- Talinoc i Muhaxhirëve Location within Kosovo Talinoc i Muhaxhirëve Location within Europe
- Coordinates: 42°23′33″N 21°10′29″E﻿ / ﻿42.39250°N 21.17472°E
- Country: Kosovo
- District: Ferizaj
- Municipality: Ferizaj

Population (2024)
- • Total: 2,136
- Time zone: UTC+1 (CET)
- • Summer (DST): UTC+2 (CEST)

= Talinoc i Muhaxhirëve =

Village in Kosovo

Talinoc i Muhaxhirëve, also known as Talinovce or Muhadžer Talinovac, is a village in Ferizaj Municipality, Kosovo. According to the Kosovo Agency of Statistics (KAS) from the 2024 census, there were 2,136 people residing in Talinoc i Muhaxhirëve, with Albanians constituting the majority of the population.

== History ==

Talinoc i Muhaxhirëve was founded by Albanian muhajirs in the second half of the 19th century, hence the name. After the war, the population structure shifted with increasing number of Albanians, so that in the 1990s, there were roughly twice the number of Albanians than Serbs. After the Kachak movement in Kosovo between 1918–1924, the Yugoslav government disarmed the village, which was administratively part of the Nerodimlje srez.

== Demography ==

=== Serb refugees ===

Before the Kosovo War, the village was ethnically mixed, with ca. 300 Serbs.
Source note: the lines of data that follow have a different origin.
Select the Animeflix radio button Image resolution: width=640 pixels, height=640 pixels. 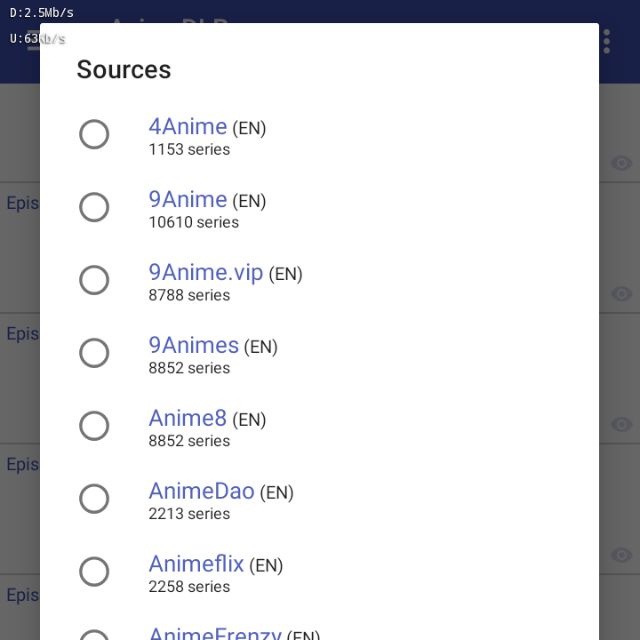94,571
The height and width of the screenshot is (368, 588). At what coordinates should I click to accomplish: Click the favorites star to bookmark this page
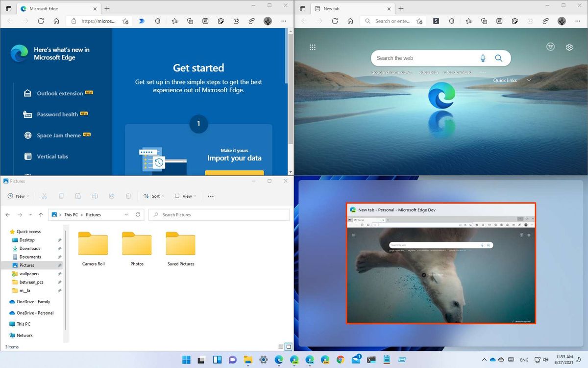(125, 21)
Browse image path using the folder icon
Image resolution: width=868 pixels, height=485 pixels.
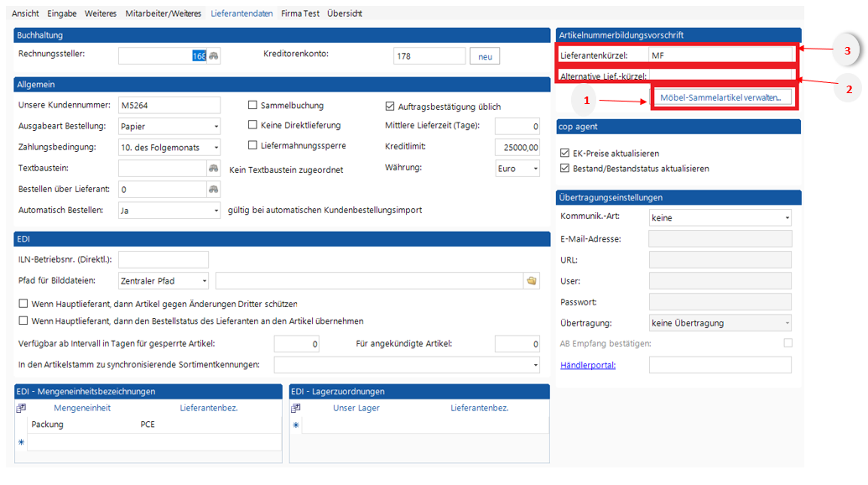[530, 281]
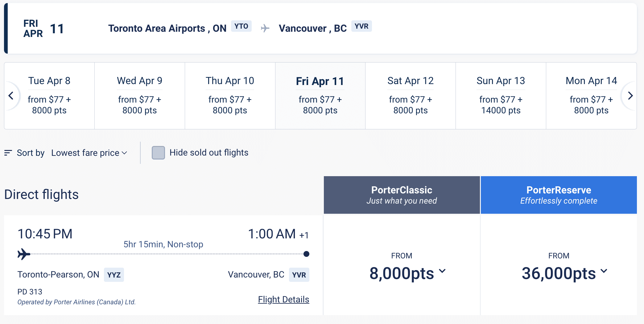The image size is (644, 324).
Task: Expand the PorterReserve 36,000pts fare
Action: click(x=564, y=273)

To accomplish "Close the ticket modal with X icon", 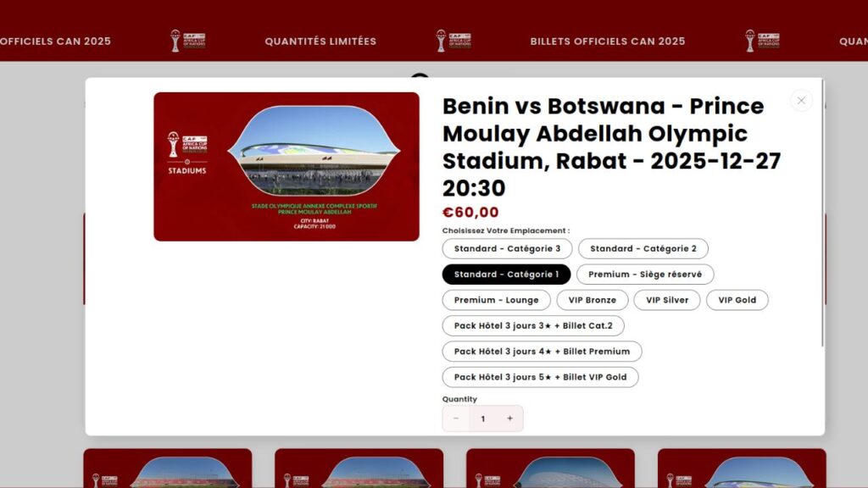I will click(801, 101).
In 1999, all Serbs were expelled. In 2006, 30 Serbs returned to the village. Until the murders, 18 Serbs lived in the village.

A married Serb couple, war refugees who had returned to the village, were murdered in their house on 6 July 2012. After the murders, the village Serbs asked the government to secure their relocation to either Strpce or Gracanica, or else they were to leave for Central Serbia.